## SUPPLIED MATERIAL:
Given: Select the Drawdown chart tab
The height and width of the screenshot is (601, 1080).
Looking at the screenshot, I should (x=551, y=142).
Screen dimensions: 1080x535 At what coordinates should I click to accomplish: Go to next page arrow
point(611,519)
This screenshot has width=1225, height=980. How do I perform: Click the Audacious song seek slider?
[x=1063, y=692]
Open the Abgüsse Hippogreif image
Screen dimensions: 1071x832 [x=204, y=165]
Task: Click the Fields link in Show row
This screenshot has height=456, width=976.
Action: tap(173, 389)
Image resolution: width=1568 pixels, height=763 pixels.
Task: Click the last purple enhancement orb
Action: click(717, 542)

## ABOUT THIS EXERCISE:
Each record, exactly as written, is to be printed again.

## OUTPUT OF THE TASK:
Given: Select the Drawdown chart tab
The height and width of the screenshot is (601, 1080).
Looking at the screenshot, I should (x=551, y=142).
Screen dimensions: 1080x535 At what coordinates should I click to accomplish: Go to next page arrow
point(611,519)
This screenshot has width=1225, height=980. How do I perform: Click the Audacious song seek slider?
[x=1063, y=692]
Open the Abgüsse Hippogreif image
Screen dimensions: 1071x832 [x=204, y=165]
Task: Click the Fields link in Show row
This screenshot has height=456, width=976.
Action: tap(173, 389)
Image resolution: width=1568 pixels, height=763 pixels.
Task: Click the last purple enhancement orb
Action: click(717, 542)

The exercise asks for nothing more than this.